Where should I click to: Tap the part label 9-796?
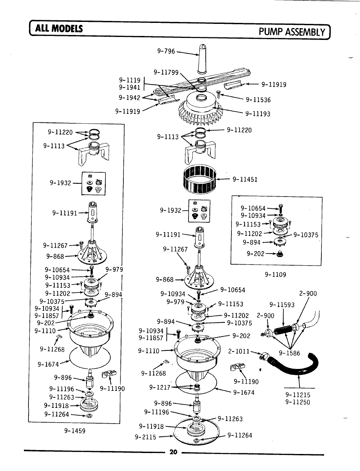[166, 51]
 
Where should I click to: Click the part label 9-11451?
[244, 179]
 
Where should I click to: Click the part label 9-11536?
[258, 100]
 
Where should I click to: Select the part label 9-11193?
[258, 114]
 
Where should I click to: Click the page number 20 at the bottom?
[173, 453]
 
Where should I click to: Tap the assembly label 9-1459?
[75, 431]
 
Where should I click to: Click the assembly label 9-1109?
[275, 275]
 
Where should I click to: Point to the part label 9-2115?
[145, 437]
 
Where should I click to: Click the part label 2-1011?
[239, 352]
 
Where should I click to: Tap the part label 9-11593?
[282, 305]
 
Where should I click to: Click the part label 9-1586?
[289, 353]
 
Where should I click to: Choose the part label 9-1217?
[160, 387]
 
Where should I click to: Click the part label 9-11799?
[166, 72]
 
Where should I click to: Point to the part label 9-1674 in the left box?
[48, 364]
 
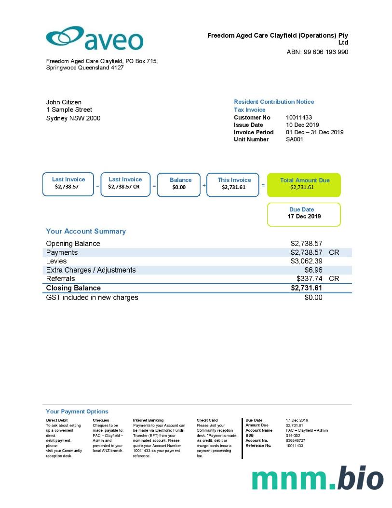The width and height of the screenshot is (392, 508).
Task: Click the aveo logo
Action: pyautogui.click(x=95, y=39)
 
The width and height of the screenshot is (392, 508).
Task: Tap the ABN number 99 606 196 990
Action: pyautogui.click(x=317, y=52)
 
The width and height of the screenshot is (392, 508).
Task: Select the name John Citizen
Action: pyautogui.click(x=64, y=102)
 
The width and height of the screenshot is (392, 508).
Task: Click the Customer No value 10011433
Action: pyautogui.click(x=298, y=118)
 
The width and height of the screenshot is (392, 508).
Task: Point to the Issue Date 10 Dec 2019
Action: pyautogui.click(x=302, y=125)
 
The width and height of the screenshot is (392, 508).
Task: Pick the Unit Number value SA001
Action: pyautogui.click(x=294, y=139)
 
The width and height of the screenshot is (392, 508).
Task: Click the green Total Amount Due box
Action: pyautogui.click(x=304, y=184)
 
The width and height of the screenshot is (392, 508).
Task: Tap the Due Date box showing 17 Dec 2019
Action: pyautogui.click(x=304, y=214)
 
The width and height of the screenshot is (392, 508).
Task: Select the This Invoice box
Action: pyautogui.click(x=234, y=184)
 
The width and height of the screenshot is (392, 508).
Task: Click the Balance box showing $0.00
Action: pyautogui.click(x=179, y=184)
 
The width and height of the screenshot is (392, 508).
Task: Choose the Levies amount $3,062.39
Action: pyautogui.click(x=306, y=261)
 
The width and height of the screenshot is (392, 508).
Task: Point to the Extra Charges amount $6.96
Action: pyautogui.click(x=313, y=270)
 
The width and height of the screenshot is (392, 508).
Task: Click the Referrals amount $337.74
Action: pyautogui.click(x=310, y=279)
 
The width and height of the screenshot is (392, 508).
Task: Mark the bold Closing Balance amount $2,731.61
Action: pyautogui.click(x=306, y=288)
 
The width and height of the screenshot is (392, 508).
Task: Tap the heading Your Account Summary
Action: pyautogui.click(x=86, y=232)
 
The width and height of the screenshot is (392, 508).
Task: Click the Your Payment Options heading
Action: pyautogui.click(x=77, y=412)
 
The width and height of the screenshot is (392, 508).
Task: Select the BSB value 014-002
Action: pyautogui.click(x=293, y=435)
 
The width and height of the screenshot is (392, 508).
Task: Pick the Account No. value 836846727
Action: pyautogui.click(x=295, y=440)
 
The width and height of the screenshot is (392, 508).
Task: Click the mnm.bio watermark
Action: pyautogui.click(x=318, y=478)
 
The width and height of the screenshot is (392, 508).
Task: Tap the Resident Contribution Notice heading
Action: pyautogui.click(x=274, y=102)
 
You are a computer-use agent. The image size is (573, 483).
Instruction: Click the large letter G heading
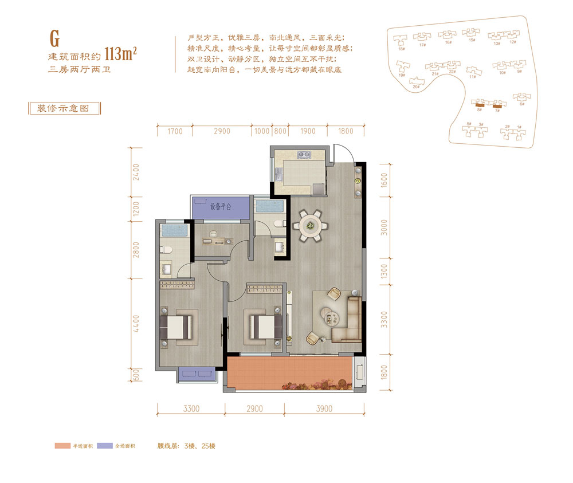(x=55, y=37)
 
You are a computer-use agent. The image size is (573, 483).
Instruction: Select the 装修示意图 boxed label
(x=64, y=108)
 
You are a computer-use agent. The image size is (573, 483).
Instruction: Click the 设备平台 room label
(x=220, y=207)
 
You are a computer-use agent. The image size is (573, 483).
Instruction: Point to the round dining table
(x=311, y=225)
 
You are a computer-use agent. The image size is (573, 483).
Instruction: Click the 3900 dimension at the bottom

= = = = =

WRITTEN EXERCISE: Rewrite the records from the line with "Where should I click to: Point to the part label 9-1674" through the line with "Action: pyautogui.click(x=310, y=279)", both included. Keep every line as it is except the click coordinates, which you should multiply by 1.8 and round to whole numbers, with halves rounding up. Leave out the pictures.

FINAL ANSWER:
Where should I click to: Point to the part label 9-1674 in the left box?
[86, 655]
 
The width and height of the screenshot is (392, 508).
Task: Click the aveo logo
Action: pyautogui.click(x=171, y=70)
 
The width and height of the screenshot is (392, 508).
Task: Tap the ABN number 99 606 196 990
Action: pyautogui.click(x=571, y=94)
 
The width and height of the screenshot is (392, 508).
Task: Select the name John Citizen
Action: pyautogui.click(x=115, y=184)
 
The width and height of the screenshot is (392, 508).
Task: Click the Customer No value 10011433
Action: pyautogui.click(x=536, y=212)
 
The width and height of the screenshot is (392, 508).
Task: Point to the Issue Date 10 Dec 2019
Action: pyautogui.click(x=544, y=225)
 
The width and height of the screenshot is (392, 508).
Task: Pick the Unit Number value SA001
Action: pyautogui.click(x=529, y=250)
 
The width and height of the screenshot is (392, 508).
Task: Click the green Total Amount Due box
Action: pyautogui.click(x=547, y=331)
 
The width and height of the screenshot is (392, 508).
Task: Tap the Due Date box showing 17 Dec 2019
Action: pyautogui.click(x=547, y=385)
 
The width and height of the screenshot is (392, 508).
Task: Select the This Invoice box
Action: pyautogui.click(x=421, y=331)
 
The width and height of the screenshot is (392, 508).
Task: Click the Balance box showing $0.00
Action: pyautogui.click(x=322, y=331)
 
The width and height of the screenshot is (392, 508).
Task: Choose the Levies amount $3,062.39
Action: pyautogui.click(x=551, y=470)
 
The width and height of the screenshot is (392, 508).
Task: Point to the Extra Charges amount $6.96
Action: pyautogui.click(x=563, y=486)
 
The width and height of the screenshot is (392, 508).
Task: Click the Referrals amount $337.74
Action: pyautogui.click(x=558, y=502)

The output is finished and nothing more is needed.